Tuesday, December 04, 2007

The Suit That Alt-ed Country Music


Gram Parsons staged a collision of glam-rock, C&W, Southern gospel, and rhythm and blues that survives him, as alt-country music. A new biography shows how a glittering floral suit set him up for stardom in more ways than one.


image

Backside of “The Gilded Palace of Sin”

first LP of the Flying Burrito Brothers, 1969

Photo: Barry Feinstein

In our weekly browse through the record bin at Woolco one evening in 1969, we came upon a peculiar sight. A new LP pictured several long-haired guys (one of whom we recognized as Chris Hillman of the Byrds) standing out in the desert with vixen-models – nothing so strange about that. The flipped out part of it was they were dressed in glittery suits, like the stuff that country singer Buck Owens wore on television. Sure, the Beatles had put on day-glo band uniforms for Sergeant Pepper, but this was different. What were a bunch of hip musicians doing twinkling like Liberace? On second take, we noticed that the suit of one dude – the handsome one—had been decorated with sequined marijuana leaves.

imageGram Parsons (with friend) in the destiny suit

made to order by Nudie Cohn

Photo: Barry Feinstein

We went home with “The Gilded Palace of Sin,” fire and brimstone preached with a psychedelic pedal steel guitar. Our new favorite band was The Flying Burrito Brothers, led by Gram Parsons, a redneck Beau Brummel and human train wreck. Nearly forty years later, our friend David Meyer has written a whopper biography of Parsons and the alt-country music scene Gram, in a stupor, managed to create. What makes it a Human Flower Project is this suit, now enshrined in the Country Music Museum in Nashville.

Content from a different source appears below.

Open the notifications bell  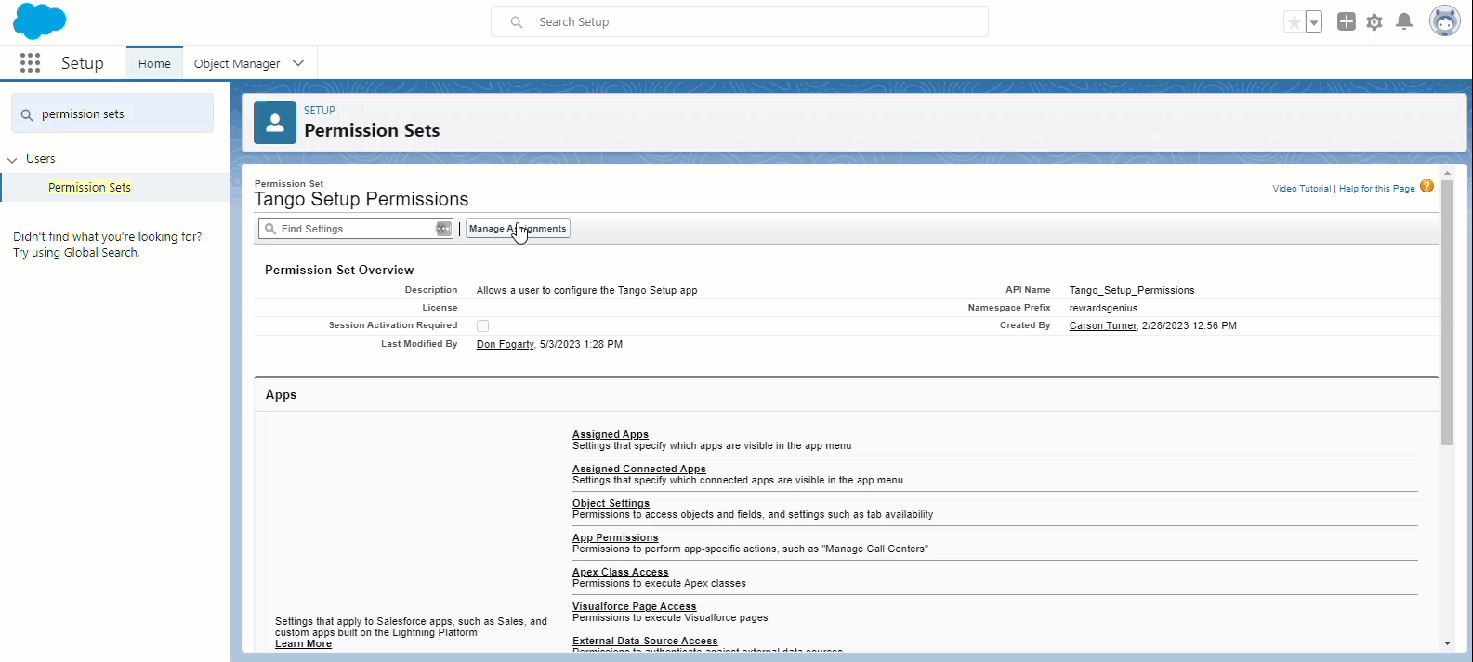point(1404,21)

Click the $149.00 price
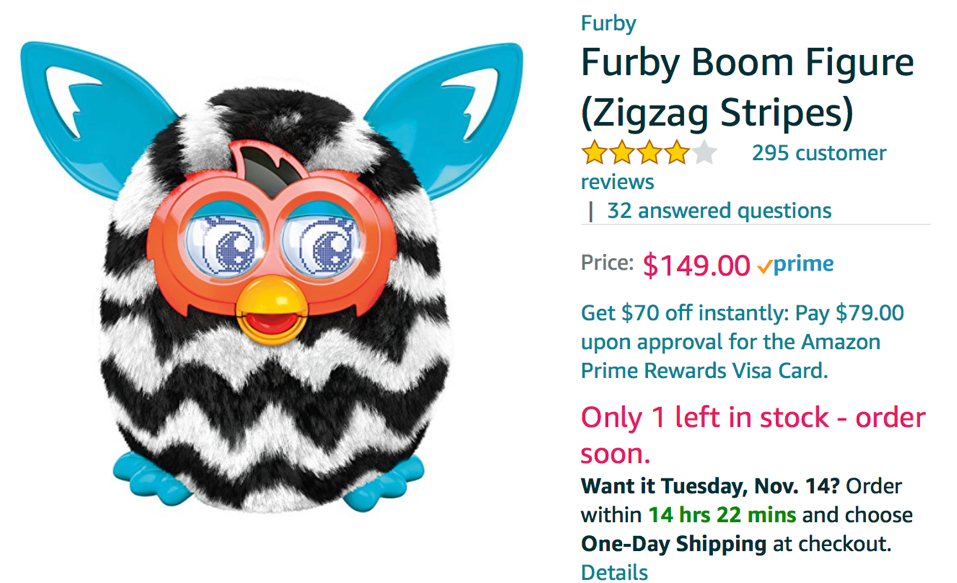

It was made by Nudie Cohn – the same tailor who dressed up Roy Rogers and the country and western singing stars. Though this was several decades before celebrity “branding,” all Nudie’s sequined ensembles were indelible. For Porter Wagner, there were glittering wagon wheels, prison bars for Webb Pierce. And for Gram Parsons, the poor little rich Southern preppie hippie addict, there would be appliqué Seconals and sequined poppies.

In 1969, the Nudie suit looked like a devilish joke on all those rubes who wouldn’t know cannabis from cactus, an opium poppy from the San Antone rose. But when Parsons died of a morphine overdose in a motel room at Joshua Tree, age 26, the suit with sequined poppies began to look eerie – like a smuggled plea.

We think David’s book Twenty Thousand Roads is a masterful piece of work, orchestrating scores of interviews and piecing back together another time and its psyche. Way back then, to sing an anti-war song with a twang and invoke Buck Owens with pot on your breath were acts of trespassing. Among all Gram’s sins, time has forgiven—even gilded— these.